A Passing
I wasn't particularly close to her. She wasn't the sort of grandma overflowing with hugs and cookies. I know she went through a lot of hurt and troubles and I guess she never let go of them. She always seemed to me an unhappy, hard sort of woman and I never really warmed to her. So I am sad for my mother, who no longer has any parents in this world - how strange and lonely that must feel - and I am relieved that my grandmother's pain is over but I do not feel a great personal sense of loss as we didn't have much of a relationship. I hope she is at peace now.
8 Comments:
That was such an honest, complex post--just as loosing someone is. Isn't it strange to feel like you're supposed to feel something when someone dies... and yet the feelings, no matter what they are, are more complicated than you can ever really pin down. Was your mom close to her mother?
Well, they didn't have a horrible relationship, or a great one. They were close I suppose but my mom is handling it well. She too is glad she's not in pain anymore.
I'll be thinking of your Mom. I def. think that's the hardest part. Watching your Mom mourn. Ugh.
Best wishes!
Hon, I know what you're dealing with. It was similar for us in so many ways.

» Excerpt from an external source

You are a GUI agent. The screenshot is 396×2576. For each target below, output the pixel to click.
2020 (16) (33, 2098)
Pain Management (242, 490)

Let me know if you need anything... I'm always happy to listen.
My thoughts are with your family!
I know exactly how you feel. I'm so sorry for your family's loss.
My maternal grandfather is passing now; almost gone. He may stay another week with us, maybe a bit longer. I have not visited since I knew he was sick (three weeks ago) because I have too much going on in my life to spare the time. I have not visited him at all in about two years. We were never close for reasons I will not get into other than to say they involve a messy long-ago divorce. I was introduced, then pulled, and distanced, from my grandfather long before I was able to make these kinds of decisions on my own. I never regained a closeness to him and subsequently do not feel great pangs at his soon-to-be loss. I vicariously hurt more for those (like his estranged daughter . . . my mother) that have an emotional history with this man that I do not share. I do, however, feel guilty for not feeling bad.
Its tough to lose a parent. My dad died July 04. Then my uncle passed away last November. Now all the Dads are gone from my generation. Odd, it feels very naked, unprotected.